By taking long and short positions across diversified cryptocurrencies say long on Bitcoin and short on Ethereum a trader can secure his investments against specific market forces that affect the crypto ecosystems.
- Continuous Trading
The shorting approach allows traders to continue trading in all conditions. As opposed to the hold strategy, even if the rates are expected to fall, the traders can increase their income through shorting. While this sounds like an easy way to profit from a cryptocurrency crash, it requires high levels of concentration and stamina.
|Altcoins||Ethereum (ETH)||Litecoins (LTC)|
|Shorting of Altcoins indicates a decline in price. In this approach first the base asset I.e., Altcoin is sold and then repurchased.||ETH forms currency pairs with other cryptocurrencies as well as national currencies like dollars or euros. If a trader feels ETH will fall compared to BTC, they can buy BTC and swap it for ETH after the price drop.||A trader with LTC can pass it off to exchange for CBP and then sell it with a 0.3% charge or else set a cap on purchase and pay 0% exchange fees.|
Short Selling of BTC
In short-selling, the lender markets BTC to investors who are interested in buying them at the market price and expects the market to continue to decline till repayment and repurchasing them at a reduced cost are made.

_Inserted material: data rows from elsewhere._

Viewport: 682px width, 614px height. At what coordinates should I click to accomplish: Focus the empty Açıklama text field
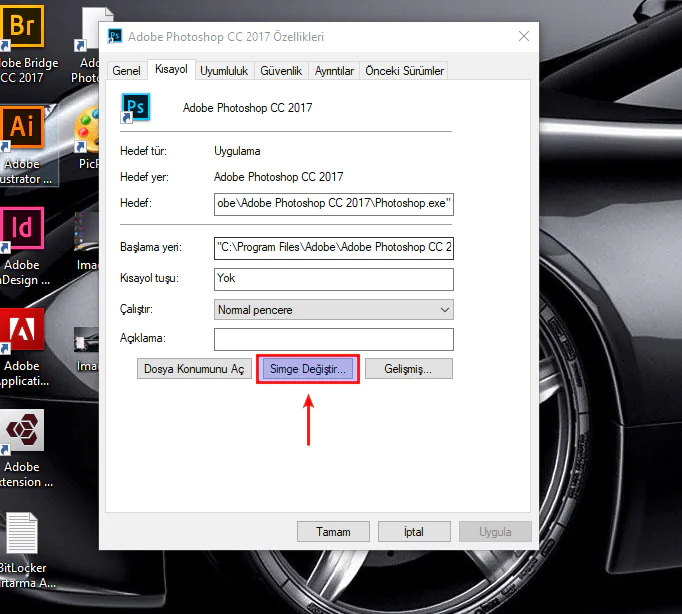click(x=333, y=339)
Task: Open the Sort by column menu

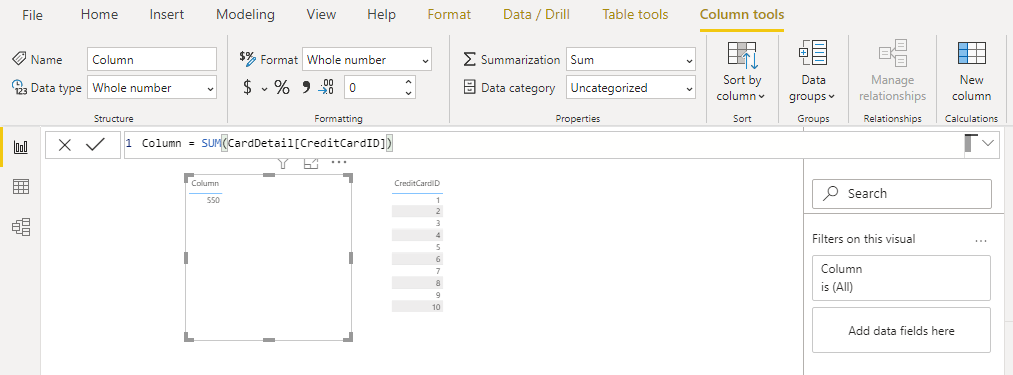Action: click(742, 71)
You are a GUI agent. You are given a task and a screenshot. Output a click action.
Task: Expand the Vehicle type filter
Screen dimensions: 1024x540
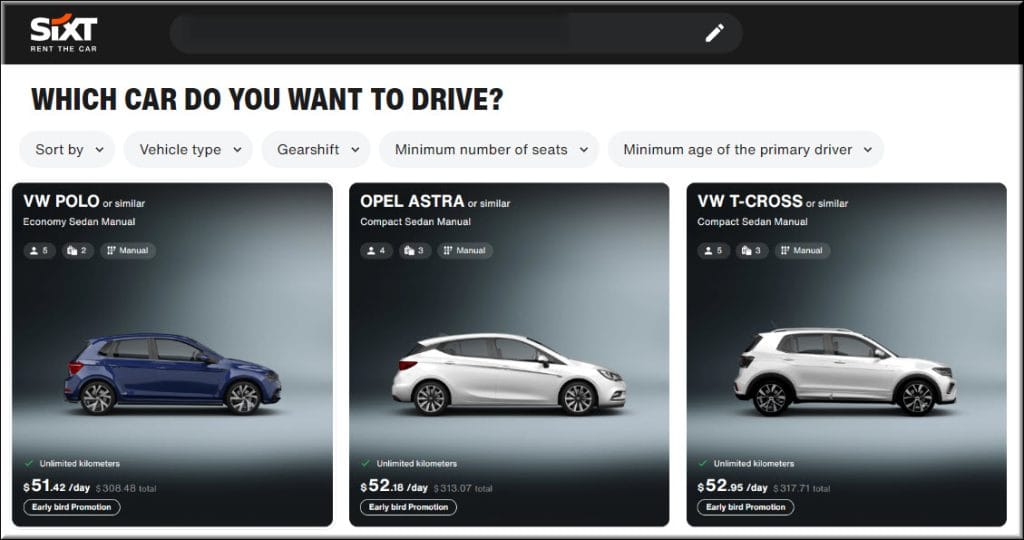(188, 150)
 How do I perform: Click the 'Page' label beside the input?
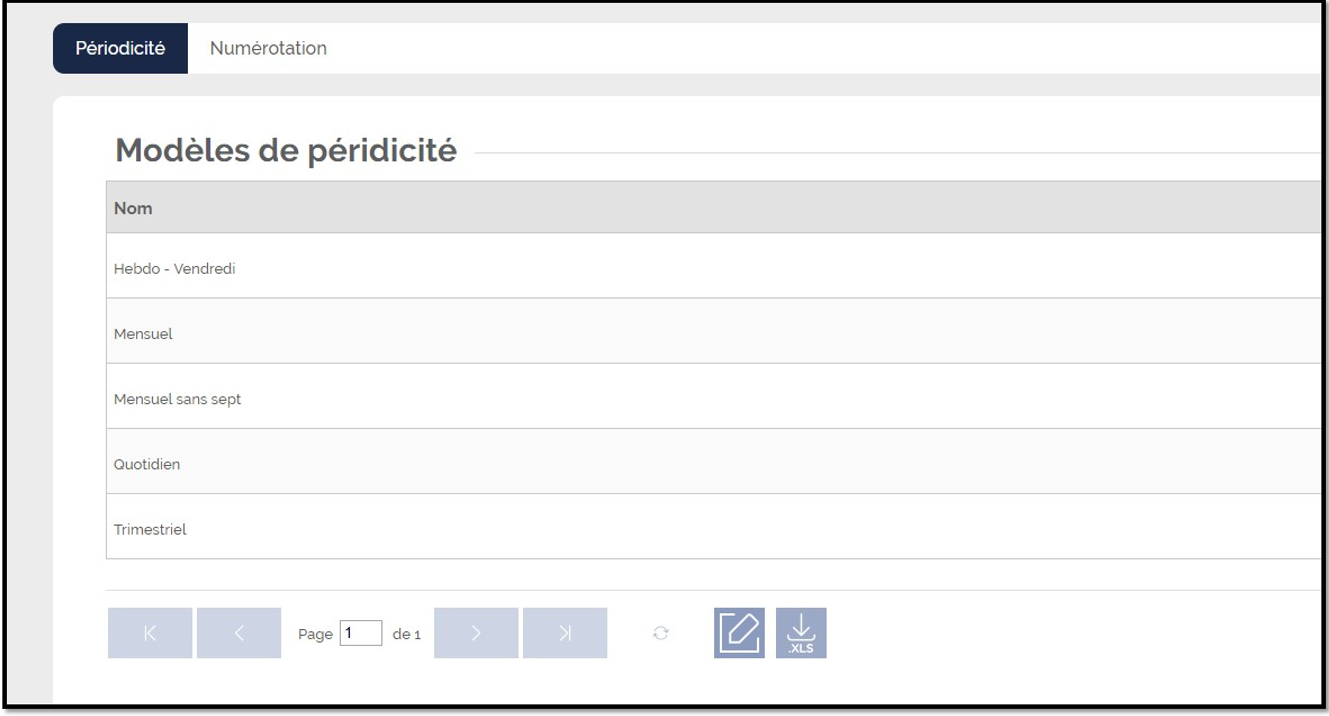click(315, 634)
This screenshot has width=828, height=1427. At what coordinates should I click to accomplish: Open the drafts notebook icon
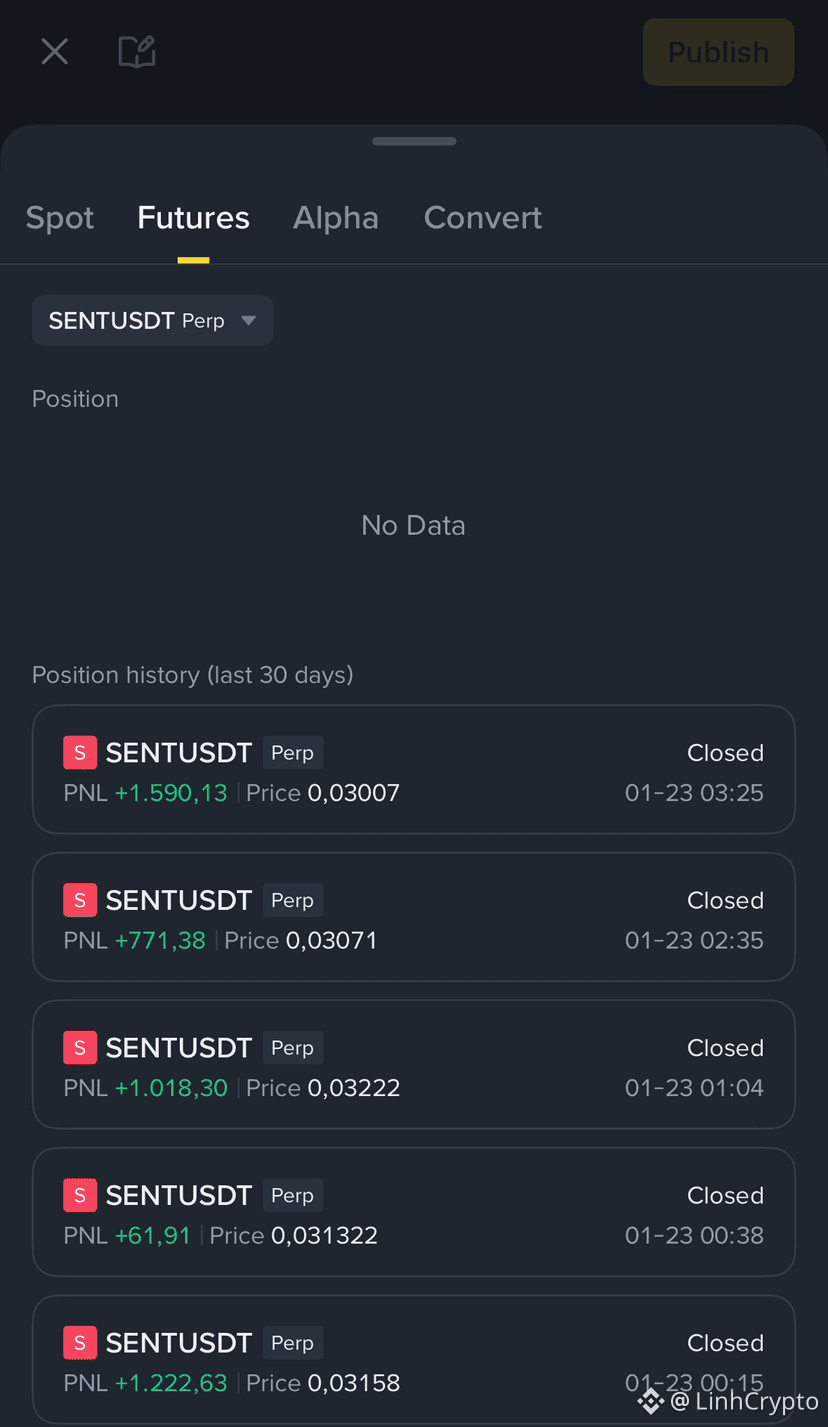click(137, 52)
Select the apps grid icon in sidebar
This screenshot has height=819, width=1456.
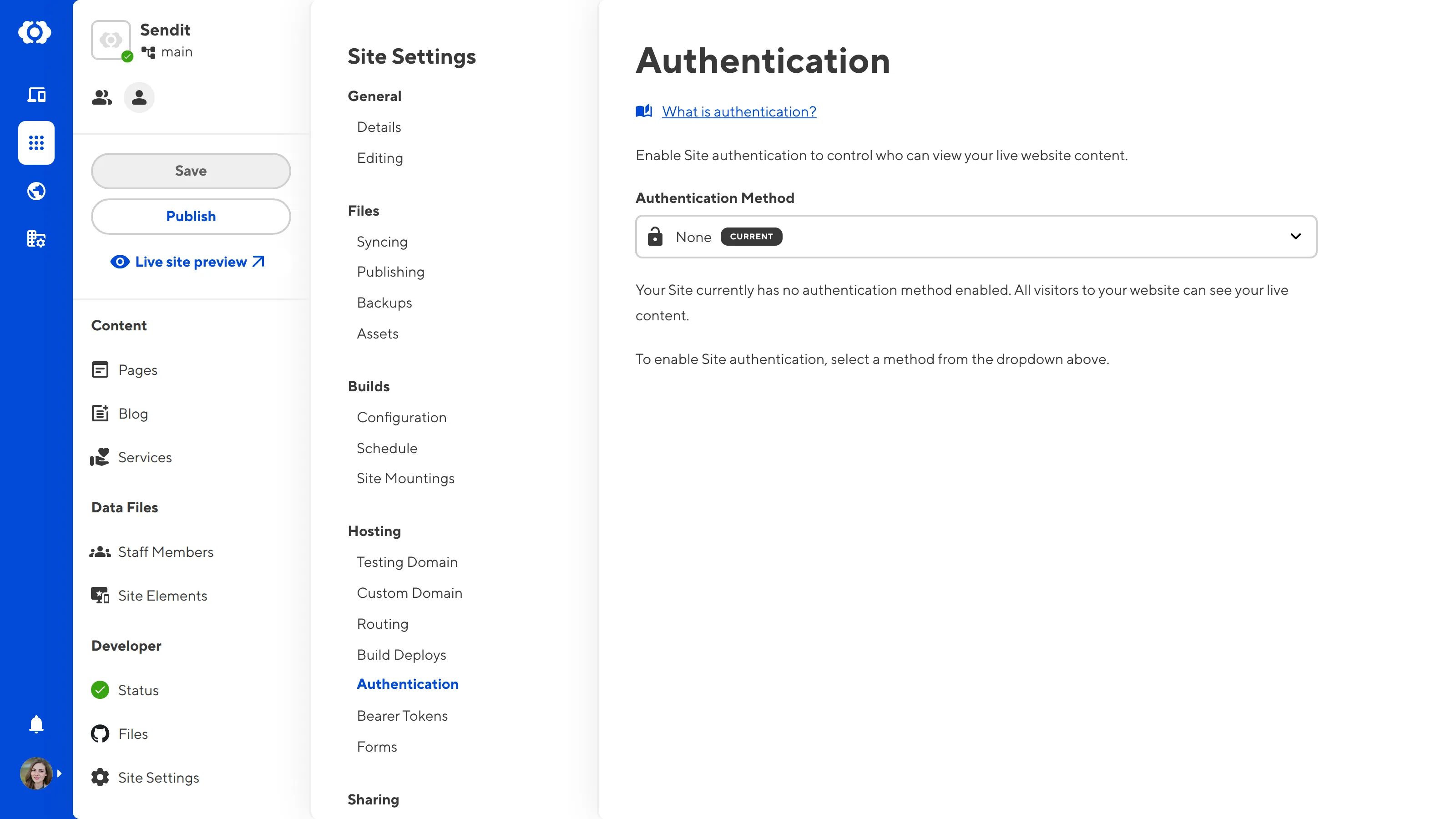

However, if the trader fails to predict the market movements properly and the market doesn’t fall, then he shall have no profit and will have to repay the money with interest. Similarly, if the fall in price is not as per plan, then also his profit will be much lower as a majority of it will have to be paid as commission.
Different platforms like Kraken, Poloniex, Binance, Bitfinex, Bittrex or Bitmex permit short selling.
Shorting for Beginners
Due to various complications, shorting is not a beginner-friendly crypto strategy. However, if anyone wants to then they can start off with the “calm” coins that have a more predictable rate.
A draft scheme for the beginners shall look like this:
- Choose a well-established coin with proper historical information that the trader can take as a base to study the market dynamics.
- Analyze the change in the value of that coin over the period and the factors that have affected it during times of deep correction.
- Wait for its price to drop on the basis of past factors.
- Use margin trading or buy before the price falls down by properly analyzing the dynamics of the crypto market
- Sell the coins as the price jumps up.
The strategies listed above should help you profit from a cryptocurrency crash if used well. To conclude, the shorting technique is one of the best approaches to profit from a cryptocurrency crash in 2022. However, it is indeed a riskier approach for making money through cryptocurrencies rather than investing for the long term. In favorable market conditions even for the experienced traders, the gain is between 7-10% of the invested amount after paying off all the expenses. Like if someone is confident about the market dynamics, they should enter the market when there is a strong downtrend to book a gain of 7-10%. Moreover, the amount of capital invested also influences the amount of gain.